Religion or belief

The meaning of religion or belief under the Equality Act is broad, as it aims to follow the European Convention on Human Rights which guarantees freedom of thought, conscience and religion.

As well as applying to holders of religious or philosophical beliefs it also applies to a lack of such beliefs. It is for the courts to determine what constitutes a religion but to be protected it must have a clear structure and belief system. A belief is defined as affecting the way a person lives their life or perceives the world but does not require the worship of a god or gods. To be protected by the Act a belief must:

• be genuinely held

• be a belief and not an opinion or viewpoint based on the present state of information available

• be a belief as to a weighty and substantial aspect of human life and behaviour

• attain a certain level of cogency, seriousness, cohesion and importance

• be worthy of respect in a democratic society, not incompatible with human dignity and not conflict with the fundamental rights of others.

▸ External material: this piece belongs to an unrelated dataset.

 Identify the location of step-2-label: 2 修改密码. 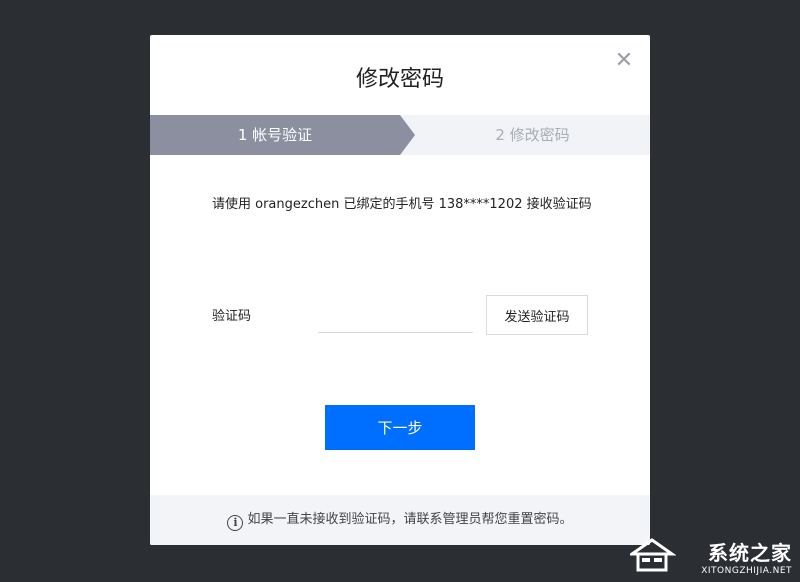
(532, 135).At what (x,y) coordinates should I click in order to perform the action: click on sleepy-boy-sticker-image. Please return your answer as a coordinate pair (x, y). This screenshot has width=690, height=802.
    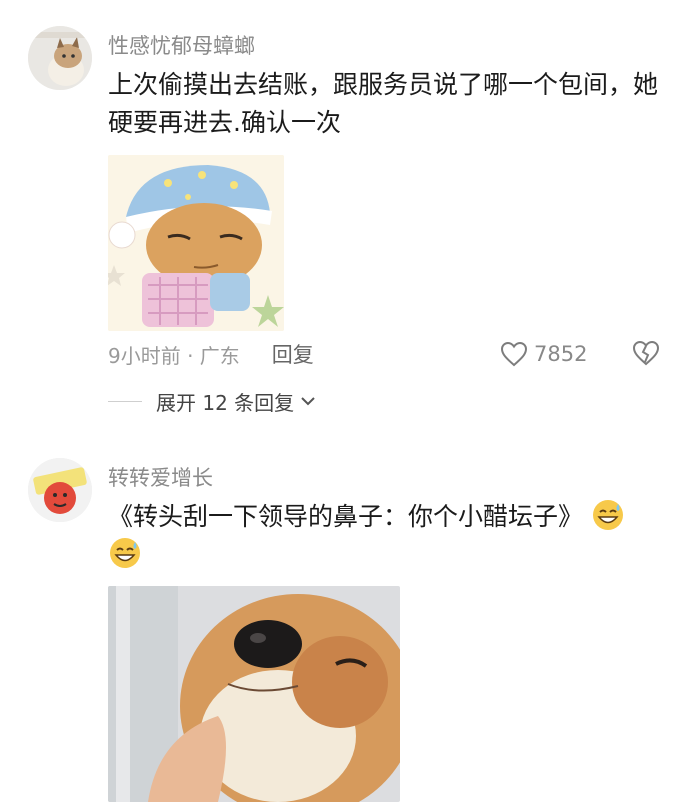
    Looking at the image, I should click on (196, 243).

• The final point is important as it answers the question about what happens when a religious belief clashes with a protected characteristic such as sexual orientation.

The European Court of Human Rights has ruled that demonstrating religious beliefs, e.g. through wearing a crucifix, does not have to be a core part of someone’s faith and to refuse to allow such a demonstration of belief must be objectively justified, e.g. on health and safety grounds. 

It is possible to indirectly discriminate – e.g. banning headscarves at work would indirectly discriminate against Muslim women who are more likely to wear a headscarf for religious reasons. The Court of Appeal has ruled that, provided the employer can show objective justification, it is not indirect discrimination to require a Christian to work on a Sunday even if the employee believes that resting on a Sunday is a core part of their religious beliefs.

The EAT has found that philosophical beliefs carry the same weight as religious beliefs. Non-religious beliefs that have been accepted by the courts include humanism, sanctity of life – incorporating an anti- hunting belief – and that public service broadcasting has a higher purpose of promoting cultural interchange and social cohesion. However, the courts rejected a belief in consensual slavery and a belief that people should wear a poppy from 2 November to Remembrance Sunday.